SuperResolution by Unet and customized Resnet style loss

Published in

datatype

7 min readJan 13, 2020

Unet is one of the universal deep learning algorithm that can do multiple tasks well-enough and only need to change the input-output setup. Not only image segmentation intensively, people nowadays used it in image sharpening, coloring images, to 3d segmentation …

The basic idea of this DIY deep learning is:

Using Unet for superResolution low quality images.
Customize loss that inspired from VGG style transfer loss from the fast-ai course.
My customize loss defined on Resnet that pretrained on Imagnet. My simple argument: VGG is old and Resnet clearly is better architecture for image classification. Thus Resnet should learned better image filters/convolution that useful in image representation for further tasks.

The outline is:

Unet introduction and where we get-in.
Style transfer with VGG
VGG vs Resnet and which Resnet layer we get the feature? As no max-pool layer in Resnet.
Feature losses that inspired from style-transfer.
Experiment detail and results.

Motivation results

Using same number of training loop

SuperResolution by Unet + Vgg style transfer loss. Model 1

Input image size: 96x96, jpg quality = 60 when saving the resized image from the raw image.

My proposal: SuperResolution by Unet + Resnet style transfer loss

Input image size: 128x128, jpg quality = 40. The prediction image

SuperResolution by Unet + Vgg style transfer loss. Model 2

Continue training from previous model 1 of 96x96 size. Double training time.

Input image size: 256x256, jpg quality = 60. The prediction image

Brief conclusion

By appropriate setup + a better loss: reduce half of training time and ‘good enough’ to use quality. Only a bit less detail in the cat’ eyes but I also can be an over-fitting indicator: too smooth for some regions.

My favor is fast-prototyping, done the pipeline and get ‘enough’ results as fast as possible. It is important to get the idea implementation, especially fast with the fastai library.

Unet

The name says it all, the U style architecture for network which contains common deep-networks elements: convolution, max pool, up-convolution (UpSampling or Conv2dTranspose), and 1x1 conv (thanks to Resnet).

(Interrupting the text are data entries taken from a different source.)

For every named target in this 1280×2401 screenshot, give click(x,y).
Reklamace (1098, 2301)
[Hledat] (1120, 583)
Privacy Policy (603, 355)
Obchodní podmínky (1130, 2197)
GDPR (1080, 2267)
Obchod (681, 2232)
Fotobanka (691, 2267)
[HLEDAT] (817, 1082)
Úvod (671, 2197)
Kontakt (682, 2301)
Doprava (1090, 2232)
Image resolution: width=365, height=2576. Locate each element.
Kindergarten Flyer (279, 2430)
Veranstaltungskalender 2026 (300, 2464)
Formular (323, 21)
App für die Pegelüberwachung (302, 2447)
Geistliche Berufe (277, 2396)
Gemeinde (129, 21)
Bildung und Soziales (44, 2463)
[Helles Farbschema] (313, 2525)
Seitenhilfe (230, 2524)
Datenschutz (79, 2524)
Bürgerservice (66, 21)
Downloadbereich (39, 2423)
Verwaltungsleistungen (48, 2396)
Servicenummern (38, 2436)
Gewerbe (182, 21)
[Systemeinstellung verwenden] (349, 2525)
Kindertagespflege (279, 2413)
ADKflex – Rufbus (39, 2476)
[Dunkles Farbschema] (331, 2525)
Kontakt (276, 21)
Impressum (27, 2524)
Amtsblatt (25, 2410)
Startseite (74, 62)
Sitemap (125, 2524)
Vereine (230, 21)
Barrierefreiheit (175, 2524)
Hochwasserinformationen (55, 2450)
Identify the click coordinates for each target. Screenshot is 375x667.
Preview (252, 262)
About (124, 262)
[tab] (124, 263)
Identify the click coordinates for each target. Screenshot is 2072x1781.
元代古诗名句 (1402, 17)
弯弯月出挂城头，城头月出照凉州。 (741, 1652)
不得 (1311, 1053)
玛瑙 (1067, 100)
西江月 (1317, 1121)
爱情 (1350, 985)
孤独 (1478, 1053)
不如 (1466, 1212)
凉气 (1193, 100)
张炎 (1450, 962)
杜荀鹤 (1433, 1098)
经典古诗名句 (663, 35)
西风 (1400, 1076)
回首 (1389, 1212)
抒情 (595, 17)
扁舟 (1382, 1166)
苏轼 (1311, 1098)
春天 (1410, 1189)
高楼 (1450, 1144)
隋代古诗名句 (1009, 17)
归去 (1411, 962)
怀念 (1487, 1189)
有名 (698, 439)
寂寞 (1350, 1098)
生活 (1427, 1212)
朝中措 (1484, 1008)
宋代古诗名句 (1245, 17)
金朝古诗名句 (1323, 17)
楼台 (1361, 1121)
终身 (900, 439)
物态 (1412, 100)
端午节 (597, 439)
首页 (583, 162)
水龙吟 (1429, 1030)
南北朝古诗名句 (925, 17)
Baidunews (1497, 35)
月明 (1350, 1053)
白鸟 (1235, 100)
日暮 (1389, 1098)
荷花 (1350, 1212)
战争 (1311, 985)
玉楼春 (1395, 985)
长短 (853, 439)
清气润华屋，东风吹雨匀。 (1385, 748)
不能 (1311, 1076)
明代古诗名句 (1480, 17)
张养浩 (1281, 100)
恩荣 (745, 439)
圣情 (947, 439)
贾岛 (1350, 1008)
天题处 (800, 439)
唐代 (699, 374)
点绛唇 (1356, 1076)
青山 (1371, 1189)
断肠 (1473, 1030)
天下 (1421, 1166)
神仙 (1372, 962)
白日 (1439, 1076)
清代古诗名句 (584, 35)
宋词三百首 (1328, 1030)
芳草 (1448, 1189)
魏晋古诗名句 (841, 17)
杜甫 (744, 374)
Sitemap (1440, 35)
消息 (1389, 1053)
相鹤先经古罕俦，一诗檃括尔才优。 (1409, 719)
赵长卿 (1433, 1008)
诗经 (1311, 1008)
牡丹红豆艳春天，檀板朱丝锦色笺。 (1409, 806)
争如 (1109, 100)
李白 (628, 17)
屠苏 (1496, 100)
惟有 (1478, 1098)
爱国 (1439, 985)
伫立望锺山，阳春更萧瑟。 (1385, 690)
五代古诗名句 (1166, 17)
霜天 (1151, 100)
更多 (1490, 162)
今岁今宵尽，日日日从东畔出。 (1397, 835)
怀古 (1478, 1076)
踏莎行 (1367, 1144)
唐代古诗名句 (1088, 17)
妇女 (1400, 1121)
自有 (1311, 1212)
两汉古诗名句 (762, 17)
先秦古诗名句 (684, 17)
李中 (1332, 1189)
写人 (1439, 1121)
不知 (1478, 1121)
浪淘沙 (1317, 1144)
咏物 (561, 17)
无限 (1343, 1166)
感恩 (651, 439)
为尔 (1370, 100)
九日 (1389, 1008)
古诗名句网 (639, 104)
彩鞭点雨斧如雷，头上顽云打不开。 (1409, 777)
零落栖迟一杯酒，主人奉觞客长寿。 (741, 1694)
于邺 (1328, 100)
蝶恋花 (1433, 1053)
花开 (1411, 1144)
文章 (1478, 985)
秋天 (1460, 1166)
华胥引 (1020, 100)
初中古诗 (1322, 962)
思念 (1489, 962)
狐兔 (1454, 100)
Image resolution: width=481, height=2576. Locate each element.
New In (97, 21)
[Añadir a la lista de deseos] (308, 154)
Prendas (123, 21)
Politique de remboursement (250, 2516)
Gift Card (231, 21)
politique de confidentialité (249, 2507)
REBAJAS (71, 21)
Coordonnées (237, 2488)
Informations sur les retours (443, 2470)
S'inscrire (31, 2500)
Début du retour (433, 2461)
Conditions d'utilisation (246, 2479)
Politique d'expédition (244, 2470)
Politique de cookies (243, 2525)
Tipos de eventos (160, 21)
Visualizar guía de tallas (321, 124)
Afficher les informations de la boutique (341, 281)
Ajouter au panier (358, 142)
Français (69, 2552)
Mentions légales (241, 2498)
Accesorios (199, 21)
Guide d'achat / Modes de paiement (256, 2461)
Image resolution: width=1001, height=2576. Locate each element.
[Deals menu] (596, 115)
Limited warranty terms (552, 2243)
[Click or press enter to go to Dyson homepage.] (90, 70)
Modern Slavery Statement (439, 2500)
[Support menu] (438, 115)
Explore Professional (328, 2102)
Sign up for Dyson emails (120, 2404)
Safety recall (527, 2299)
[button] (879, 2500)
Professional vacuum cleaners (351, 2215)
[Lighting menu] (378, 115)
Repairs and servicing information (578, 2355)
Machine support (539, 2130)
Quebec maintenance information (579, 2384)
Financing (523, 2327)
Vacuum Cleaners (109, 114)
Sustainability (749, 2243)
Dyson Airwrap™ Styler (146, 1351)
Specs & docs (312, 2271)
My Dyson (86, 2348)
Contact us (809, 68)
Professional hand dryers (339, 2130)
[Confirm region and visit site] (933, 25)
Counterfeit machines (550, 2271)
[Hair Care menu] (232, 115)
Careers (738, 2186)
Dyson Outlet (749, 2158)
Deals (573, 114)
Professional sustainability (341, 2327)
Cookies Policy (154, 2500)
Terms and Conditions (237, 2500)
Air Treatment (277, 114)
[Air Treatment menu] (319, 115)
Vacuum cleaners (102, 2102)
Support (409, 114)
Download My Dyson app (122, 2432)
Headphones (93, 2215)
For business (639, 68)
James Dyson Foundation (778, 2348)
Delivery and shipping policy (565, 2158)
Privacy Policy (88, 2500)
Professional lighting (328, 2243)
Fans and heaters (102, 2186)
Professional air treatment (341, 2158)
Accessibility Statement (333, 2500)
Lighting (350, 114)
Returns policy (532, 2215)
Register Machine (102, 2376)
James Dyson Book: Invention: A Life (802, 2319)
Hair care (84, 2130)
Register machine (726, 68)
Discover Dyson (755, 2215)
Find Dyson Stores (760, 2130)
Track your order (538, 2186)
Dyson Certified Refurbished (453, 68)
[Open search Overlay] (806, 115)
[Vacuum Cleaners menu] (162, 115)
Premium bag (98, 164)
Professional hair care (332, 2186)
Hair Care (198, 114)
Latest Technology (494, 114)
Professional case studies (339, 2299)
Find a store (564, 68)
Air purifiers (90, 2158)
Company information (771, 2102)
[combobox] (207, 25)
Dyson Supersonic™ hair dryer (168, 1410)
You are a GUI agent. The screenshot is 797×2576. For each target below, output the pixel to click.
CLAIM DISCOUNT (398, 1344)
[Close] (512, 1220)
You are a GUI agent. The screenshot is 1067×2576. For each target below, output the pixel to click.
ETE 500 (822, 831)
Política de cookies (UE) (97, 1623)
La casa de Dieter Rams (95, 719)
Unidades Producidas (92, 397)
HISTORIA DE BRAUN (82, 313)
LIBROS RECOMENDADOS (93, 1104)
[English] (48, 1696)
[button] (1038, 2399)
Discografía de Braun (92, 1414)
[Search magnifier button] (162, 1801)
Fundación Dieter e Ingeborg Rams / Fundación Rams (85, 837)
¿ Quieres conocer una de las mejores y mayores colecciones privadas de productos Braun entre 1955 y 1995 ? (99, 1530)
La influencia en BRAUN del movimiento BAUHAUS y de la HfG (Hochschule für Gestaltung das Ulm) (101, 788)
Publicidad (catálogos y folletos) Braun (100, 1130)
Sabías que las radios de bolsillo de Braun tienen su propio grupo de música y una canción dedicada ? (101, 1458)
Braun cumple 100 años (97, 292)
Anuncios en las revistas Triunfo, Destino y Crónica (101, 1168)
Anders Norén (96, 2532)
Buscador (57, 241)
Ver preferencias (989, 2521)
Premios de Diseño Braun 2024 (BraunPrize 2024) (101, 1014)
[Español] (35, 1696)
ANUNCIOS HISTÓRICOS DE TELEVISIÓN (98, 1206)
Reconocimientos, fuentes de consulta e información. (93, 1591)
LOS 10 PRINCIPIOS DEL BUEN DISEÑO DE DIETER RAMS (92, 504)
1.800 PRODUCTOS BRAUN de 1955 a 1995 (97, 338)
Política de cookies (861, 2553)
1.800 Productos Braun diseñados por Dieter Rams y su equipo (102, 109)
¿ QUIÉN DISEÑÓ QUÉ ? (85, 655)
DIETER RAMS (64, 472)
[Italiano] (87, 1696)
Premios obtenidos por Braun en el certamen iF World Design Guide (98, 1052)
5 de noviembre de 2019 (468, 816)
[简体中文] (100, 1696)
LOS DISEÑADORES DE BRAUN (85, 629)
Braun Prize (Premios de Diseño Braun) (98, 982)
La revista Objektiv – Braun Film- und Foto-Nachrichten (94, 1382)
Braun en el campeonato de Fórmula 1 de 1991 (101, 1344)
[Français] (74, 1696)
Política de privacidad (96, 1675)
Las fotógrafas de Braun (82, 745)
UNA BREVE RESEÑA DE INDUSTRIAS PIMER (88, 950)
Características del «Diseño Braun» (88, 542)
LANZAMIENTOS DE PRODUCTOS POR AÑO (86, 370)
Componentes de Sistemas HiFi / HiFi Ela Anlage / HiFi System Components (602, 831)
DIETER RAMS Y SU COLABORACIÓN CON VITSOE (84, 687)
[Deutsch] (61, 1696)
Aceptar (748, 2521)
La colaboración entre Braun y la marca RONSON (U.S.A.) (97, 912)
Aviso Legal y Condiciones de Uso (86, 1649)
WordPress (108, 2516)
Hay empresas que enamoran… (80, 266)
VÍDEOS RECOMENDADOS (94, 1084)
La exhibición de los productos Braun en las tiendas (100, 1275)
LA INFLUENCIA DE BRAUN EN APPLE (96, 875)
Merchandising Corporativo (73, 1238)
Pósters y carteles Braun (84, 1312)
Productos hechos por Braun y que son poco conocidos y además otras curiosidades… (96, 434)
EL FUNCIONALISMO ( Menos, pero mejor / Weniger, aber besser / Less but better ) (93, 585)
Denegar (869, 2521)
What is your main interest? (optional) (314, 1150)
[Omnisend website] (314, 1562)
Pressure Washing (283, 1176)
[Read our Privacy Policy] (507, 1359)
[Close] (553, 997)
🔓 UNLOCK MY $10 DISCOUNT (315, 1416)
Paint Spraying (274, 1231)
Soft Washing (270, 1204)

Other networks usually downs the output image size after maxpool layers into a small image-size but larger number of features. After that, do the up convolution from that middle layer to the desired output size. This kind of bottle-neck, encode-decode networks transfer gradually the input information into features and try to learn back again. However, this is a harder equation to solve if you do not have enough training data when input image size/information reducing over and over through the network. Generally, it is data compression problem, and computer is just computer, we need to give more information or easier problem.

The breaking point of Unet is reusing the data from middle layers to the up-convolution steps. Simply, more information is better and especially, middle layers contains information in different perspective/feature space.

People call the encoding path here is contracting and decoding is expansive path. And by make ‘crop and copy’ output layers from two symmetric side of the network. There are more information to decode now, more useful, and data efficiency.

Even, the Unet is already public from 2015, people have just used them in recently 2 years from Kaggle competition winners. I admire the way of authors see about the whole limited data segmentation problem. You should read about it if not yet.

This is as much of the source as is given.